I know this shouldn't surprise me, but alas it still does. Wired reported a few days ago (somehow I missed the initial story), via some actual investigative reporting by blogger and privacy activist Christopher Soghoian:
Sprint Nextel provided law enforcement agencies with customer location data more than 8 million times between September 2008 and October 2009, according to a company manager who disclosed the statistic at a non-public interception and wiretapping conference in October.
The manager also revealed the existence of a previously undisclosed web portal that Sprint provides law enforcement to conduct automated "pings" to track users. Through the website, authorized agents can type in a mobile phone number and obtain global positioning system (GPS) coordinates of the phone.
Now of course the sharing of customer information is troubling, but I find the knowledge they have a web portal where a phone number can be entered and their location information passed onto law enforcement officials even more troubling. So lets talk about that for a few minutes.
This information was gathered when Christopher Soghoian attended a private conference titled the Intelligence Support Systems (ISS) for Lawful Interception, Criminal Investigations and Intelligence Gathering. Since that time Sprint has admitted on a company blog that the numbers in the Wired article are accurate, but the interpretation of them way off the mark.
Somehow they seem to think that admitting they provided information on their customers 8 million times isn't nearly as bad when they explain it wasn't 8 million customers (they have more then 45 million customers in the United States), but just maybe a couple thousands of customers with repeated information requests.

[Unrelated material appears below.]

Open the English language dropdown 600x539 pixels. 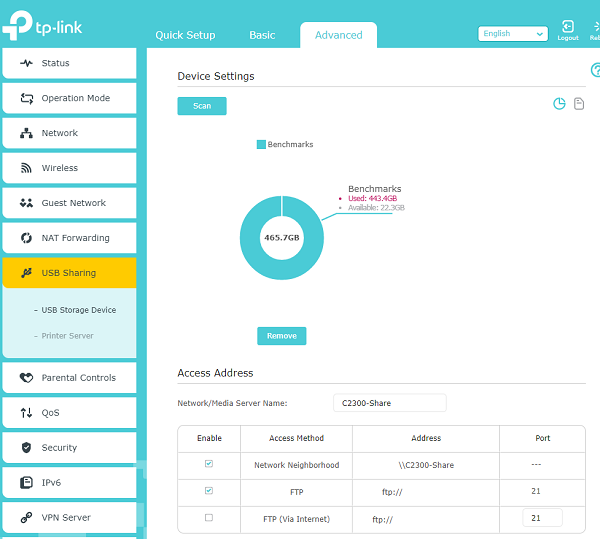tap(513, 34)
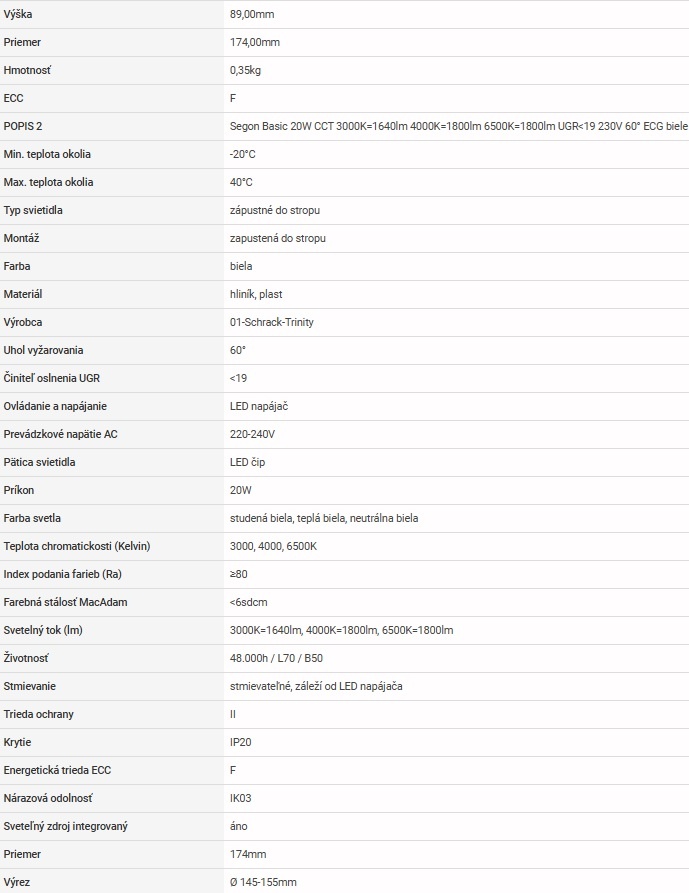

But the fact Sprint created a web-based portal where law enforcement officials could easily enter a phone number and get the exact location of that person scares the heck out of me. We even have screen caps of what the results look like:
According to Wired there are very specific guidelines on when government officials can gain access to GPS information:
There are four circumstances under which law enforcement agents can use the Sprint website and obtain GPS data: 1) under the authority of a court order; 2) to track the location of a customer who has made a 911 call; 3) in an emergency situation, such as tracking someone lost in the wilderness or trying to locate an abducted child or hostage; 4) with a customer’s consent.
Sprint thus far have proved no court orders and not a single Sprint customer has come forward saying they were informed they were being tracked. The question then becomes isn't a portal, that it is believed that could be accessed by any browser on any computer, allow a lot of potential for abuse. I mean what did the government officials do, hold up the court order to the web cam to prove they have the legal right to access these customer records and location?
Why all of this is so wrong is outlined in this interview with a lawyer from the Electronic Frontier Foundation interviewed yesterday on the G4 tech program Attack Of The Show (it won't embed, so here is a direct link to it).
There is just no oversight on what the heck is going on here. Years ago an AT&T engineer came forward to tell Wired that the government was running all the Internet traffic that ran through their data center in San Fransisco through their own switch, meaning they could monitor everything. The EFF is still in court attempting to find out what legal recourse they had to do this and if it was being done in other AT&T data centers throughout the United States. Heck they can't even get the government to outline what information they were gathering and on whom.
We are supposed to live in a free society. Run by the rule of law. But the potential for abuses here are almost limitless, and these are just two small of examples of what might actually be happening.
I mean we wouldn't even know about Sprint doing this if the guy speaking at the conference didn't have some "loose lips." This needs to end.